/spark-scala3

Primary LanguageScalaApache License 2.0Apache-2.0

Spark-Scala3

This repository aims at making the adoption of Scala 3 easier for projects using Apache Spark.

How to get this library

Add the following dependency to your build.sbt:

"io.github.vincenzobaz" %% "spark-scala3" % "0.1.2"

Apache Spark version

As Scala 3 can use Scala 2.13 libraries, your Spark-Scala3 project needs a Spark version published for 2.13. As of now, Spark 3.2 is scheduled to be compatible with Scala 2.13 and the Apache Spark team publishes a Snapshot version of 3.2.

You can add it in your build.sbt with:

ThisBuild / resolvers += "Spark Snapshots" at "https://repository.apache.org/content/repositories/snapshots"

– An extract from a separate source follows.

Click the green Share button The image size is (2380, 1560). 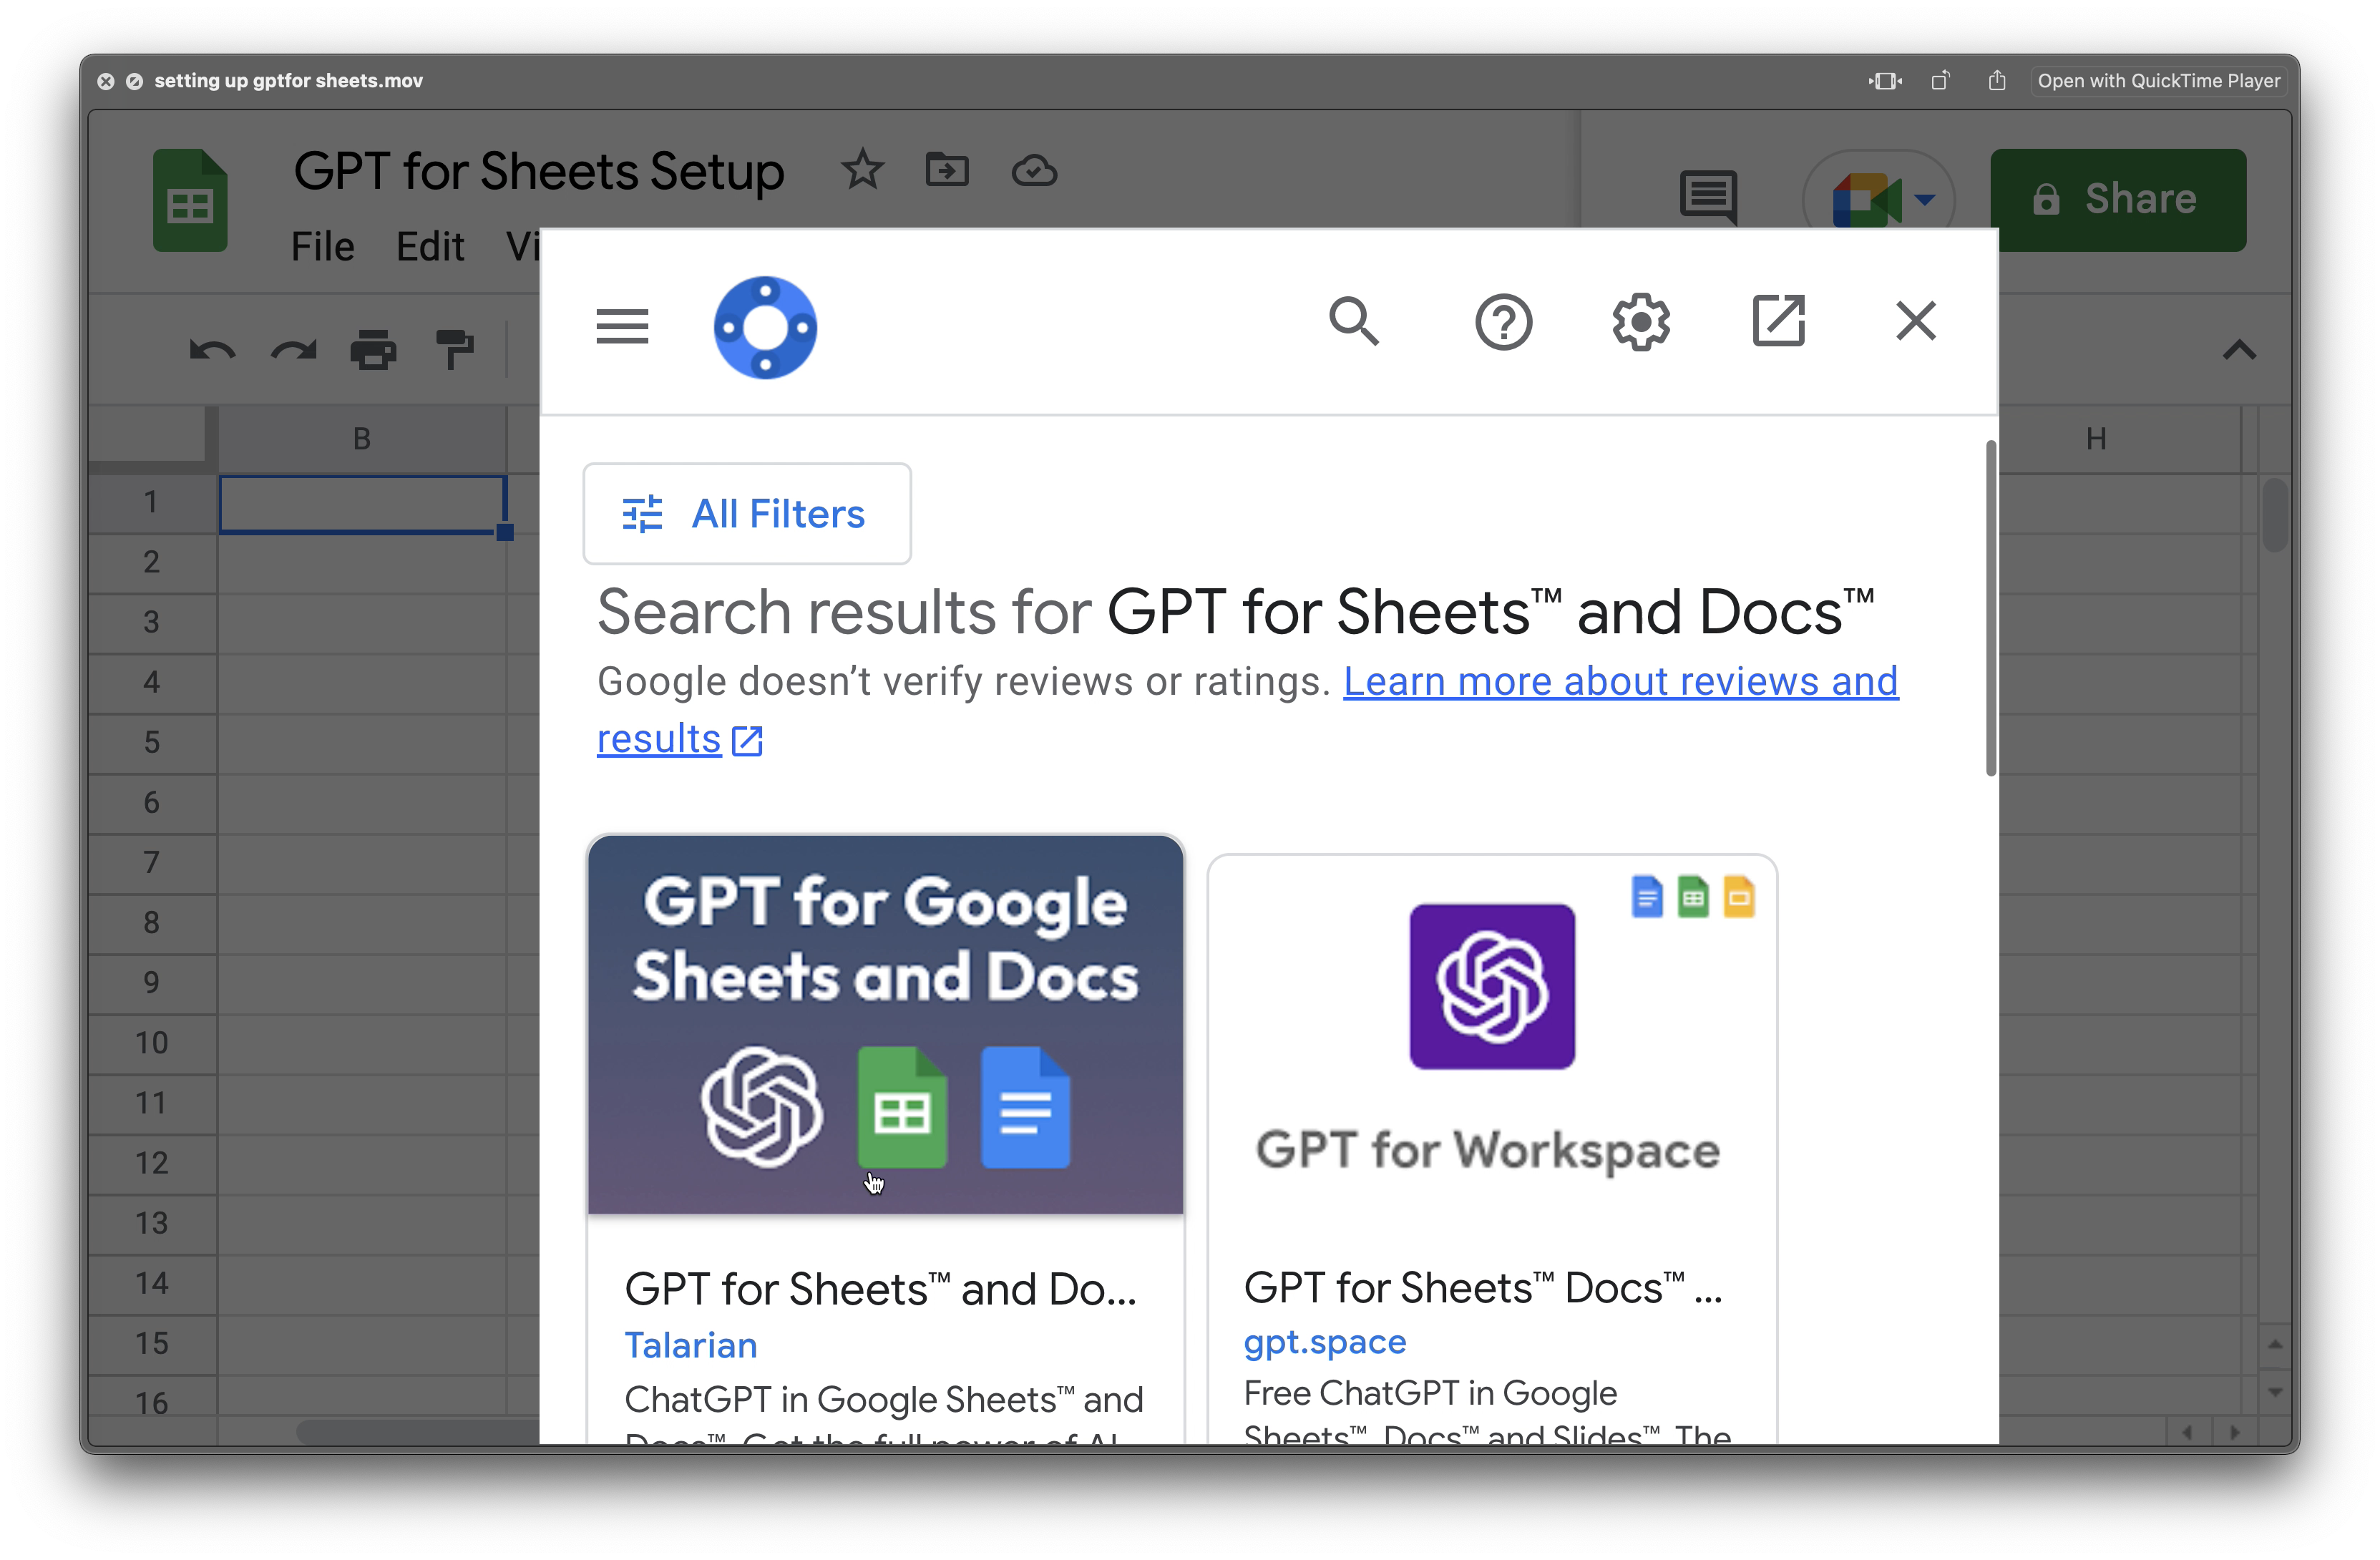[x=2117, y=200]
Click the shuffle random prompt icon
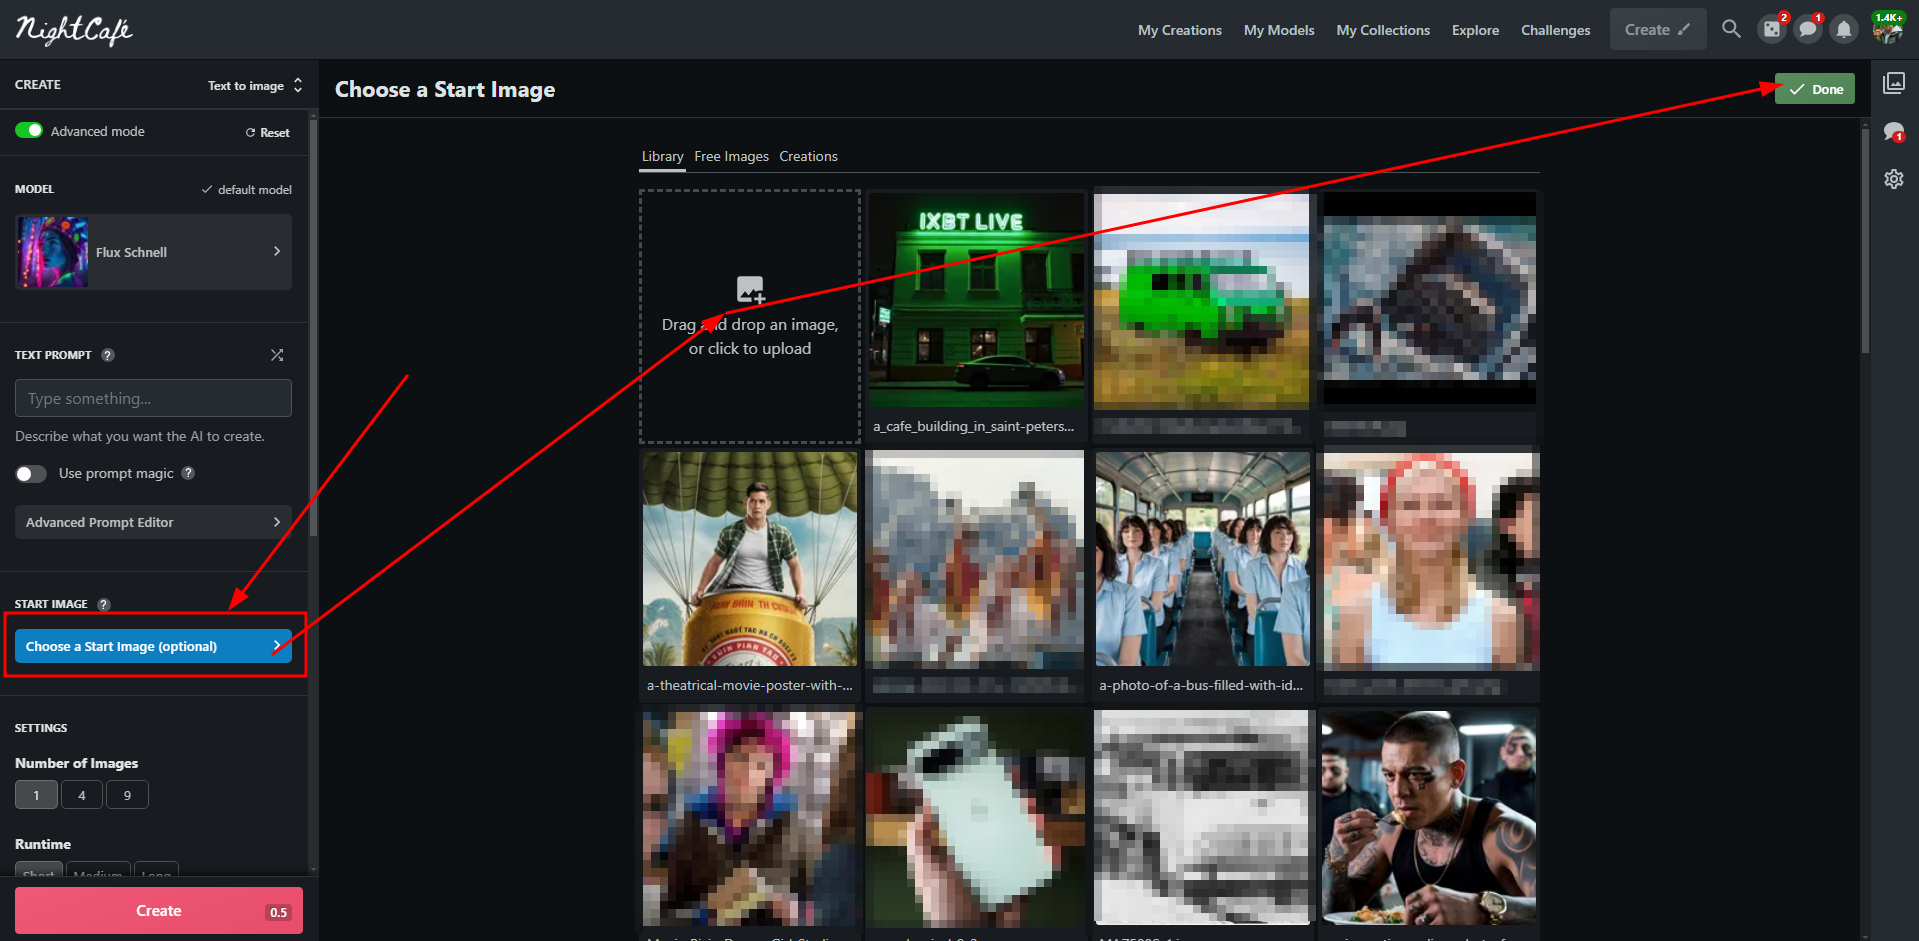 (277, 355)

val sparkVersion = "3.2.0-SNAPSHOT"

libraryDependencies ++= Seq(
  ("org.apache.spark" %% "spark-core" % sparkVersion).cross(CrossVersion.for3Use2_13),
  ("org.apache.spark" %% "spark-sql" % sparkVersion).cross(CrossVersion.for3Use2_13)
)

Encoders

The Spark sql API provides the Dataset[T] abstraction. Most methods of this type require an implicit (given in Scala 3 parlance) instance of Encoder[T].

These instances are automatically derived when you use:

scala import sqlContext.implicits._

Unfortunately this derivation relies on Scala 2.13 runtime reflection which is not supported in Scala 3.

This library provides you with an alternative compile time encoder derivation which you can enable with the following import:

import scala3encoders.given